C8 245705-0/2008/4E
ERKENNTNIS
Der Asylgerichtshof hat durch den Richter Mag. Felseisen als Vorsitzenden und die Richterin Dr. Fischer-Szilagyi als Beisitzerin im Beisein der Schriftführerin Fr. Bernold über die Beschwerde des F. X., geb. 00.00.1965, StA. China, gegen den Bescheid des Bundesasylamtes vom 12.12.2003, FZ. 03 10.931-BAW, in nichtöffentlicher Sitzung zu Recht erkannt:
Die Beschwerde wird gemäß §§ 7, 8 AsylG 1997, BGBl I Nr. 76/1997 idgF als unbegründet abgewiesen.
E n t s c h e i d u n g s g r ü n d e :
I. Verfahrensgang:
Der nunmehrige Beschwerdeführer, ein chinesischer Staatsangehöriger, stellte am 10.4.2003 einen Asylantrag in Österreich.
Bei einer am 11.12.2003 durchgeführten niederschriftlichen Einvernahme vor dem Bundesasylamt wurde der Beschwerdeführer hinsichtlich seiner Fluchtgründe befragt und brachte diesbezüglich vor, dass er im Zeitraum von Februar 2000 bis September 2002 ein Geschäft betrieben habe. Das Geschäft selbst habe keinen Namen getragen und hätte auch keine Adresse gehabt.
Der Beschwerdeführer gab an, dass die Polizei nach ihm suche. Er solle gesetzwidrig Schallplatten über Falun Gong verkauft haben. Auf die Frage, ob der Beschwerdeführer tatsächlich Schallplatten über Falun Gong verkauft habe, gab dieser an dies nicht zu wissen. Die Kassetten seien nicht beschriftet gewesen.

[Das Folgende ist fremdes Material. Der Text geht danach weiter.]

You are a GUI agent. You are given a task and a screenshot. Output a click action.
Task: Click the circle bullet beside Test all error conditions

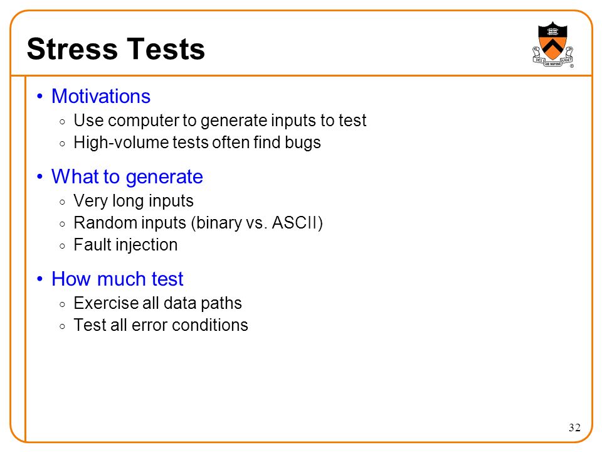point(63,326)
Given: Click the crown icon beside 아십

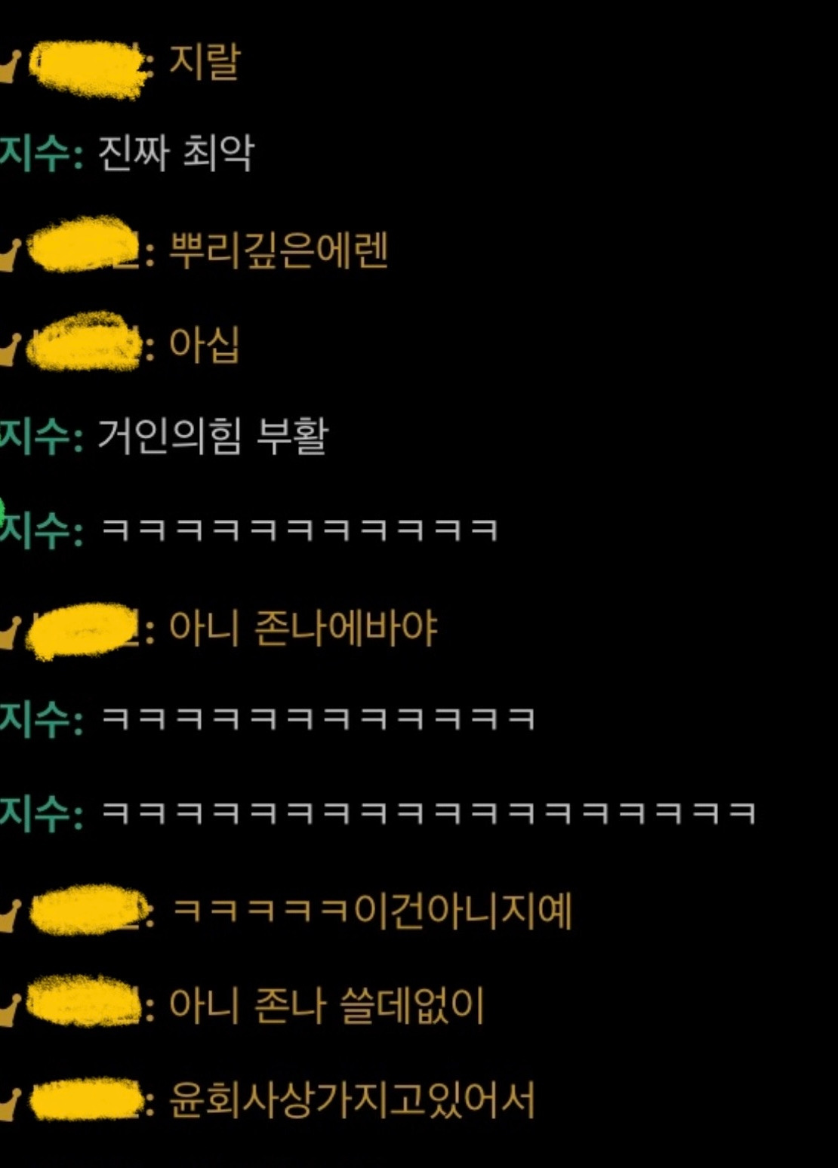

Die Kassetten, CD-S, DVD-S und Schallplatten hätte ihm ein Geschäftsmann, welchen er im Jahre 2001 kennengelernt habe, geliefert. Das Material habe er von Beginn seiner Tätigkeit an von diesem Lieferanten bezogen. Auf Vorhalt des Widerspruchs, dass der Beschwerdeführer einerseits angibt die Materialen bereits seit dem 2000 verkauft zu haben und diesen Geschäftsmann aber erst im Jahr 2001 kennengelernt zu haben, gab der Beschwerdeführer an, den Lieferanten doch im Jahr 1999 kennengelernt zu haben. Der Lieferant würde L. genannt werden. Den genauen Namen dieses Mannes wisse er allerdings nicht.
Im August 2002 sei der Beschwerdeführer von der örtlichen Polizei beschuldigt worden Schallplatten über Falun Gong verkauft zu haben. Es wären nach Angabe des Beschwerdeführers zwei Polizisten gekommen, welche einige Schallplatten von Falun Gong gefunden hätten. Sie hätten alles beschlagnahmt und mit einer Geldstrafe in der Höhe von 50.000 Yuan gedroht.

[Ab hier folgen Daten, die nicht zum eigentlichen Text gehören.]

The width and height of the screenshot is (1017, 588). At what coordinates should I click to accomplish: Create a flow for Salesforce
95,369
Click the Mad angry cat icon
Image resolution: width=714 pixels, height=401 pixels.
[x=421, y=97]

Auf den Vorhalt, dass der Beschwerdeführer einerseits angab, dass er für den Schlepper 80.000 Yuan bezahlt habe und anderseits angab für die Geldstrafe in der Höhe von 50.000 Yuan kein Geld gehabt zu haben, gab dieser an, dass er eine Gefängnisstrafe, dessen Grund und Ausmaß er nicht kenne, zu verbüßen gehabt hätte.
Ab Oktober 2002 hätte er sich ca. einen Monat lang einmal dort und da versteckt. Er könne aber nicht genau sagen, wo dies gewesen wäre. Auf die Frage inwieweit der Beschwerdeführer wisse, dass die Polizei nach ihm suche, gab dieser an, dass er einfach vor Ihnen fliehe. Sie hätten ihm mit strafrechtlichen Folgen und einer Geldstrafe gedroht.

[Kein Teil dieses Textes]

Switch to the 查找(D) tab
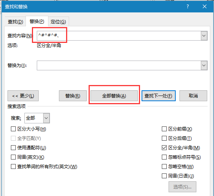214x196 pixels. pos(15,21)
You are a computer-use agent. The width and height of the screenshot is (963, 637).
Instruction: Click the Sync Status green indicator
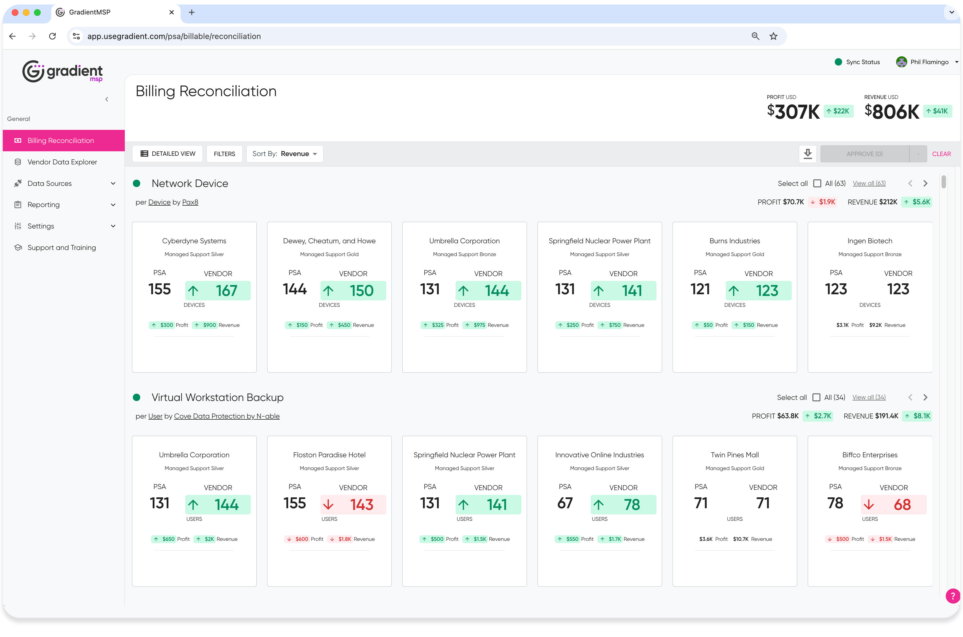click(838, 62)
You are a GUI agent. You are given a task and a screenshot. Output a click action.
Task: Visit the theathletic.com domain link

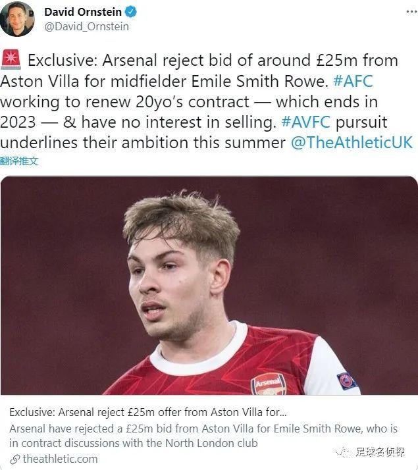[60, 459]
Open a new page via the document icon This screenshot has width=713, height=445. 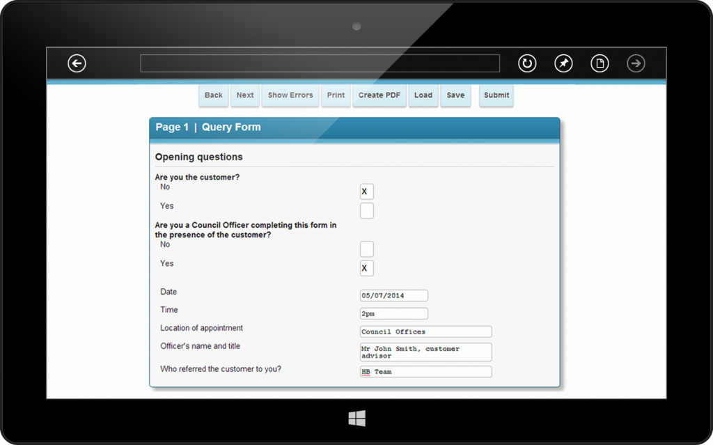click(x=600, y=63)
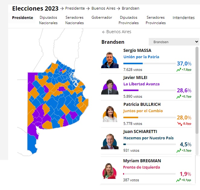Click Sergio Massa's candidate photo
This screenshot has height=190, width=200.
[110, 60]
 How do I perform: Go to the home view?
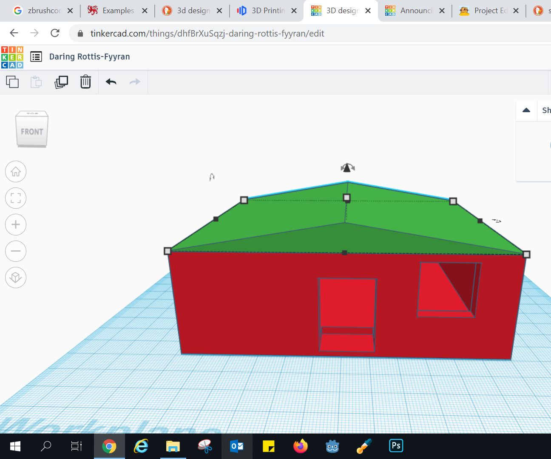tap(16, 171)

Mit Bescheid des Bundesasylamtes vom 12.12.2003 wurde der Asylantrag gemäß § 7 AsylG abgewiesen. Zugleich wurde dem Beschwerdeführer in Spruchpunkt II gemäß § 8 AsylG der Status des subsidiär Schutzberechtigten im Bezug auf seinen Herkunftsstaat nicht zuerkannt.
Die Erstbehörde traf darin aktuelle Feststellungen mit nachvollziehbaren Quellenangaben zur allgemeinen Lage in China. Die Aussagen des Beschwerdeführers zu seinen Fluchtgründen wurden als nicht glaubwürdig gewertet (Seiten 8 bis 11 des Erstbescheides): Der Beschwerdeführer habe sich in seiner Vernehmung vor dem Bundesasylamt auf abstrakte und allgemein gehaltene Darlegungen beschränkt. Das zentrale Vorbringen, wonach der Beschwerdeführer Kassetten und Schallplatten für die Falun Gong-Bewegung verkauft habe, könne nicht als glaubwürdig gewertet werden. Auf Nachfrage hätte der Beschwerdeführer nicht einmal irgendeine Information zur Falun Gong-Bewegung angeben können. Weiters habe der Beschwerdeführer weder den Namen und die Adresse des Geschäftes noch den Namen des Lieferanten nennen könne. Es sei daher fraglich wie der Beschwerdeführer Waren bestellen hätte können, ohne den Namen des Lieferanten zu wissen.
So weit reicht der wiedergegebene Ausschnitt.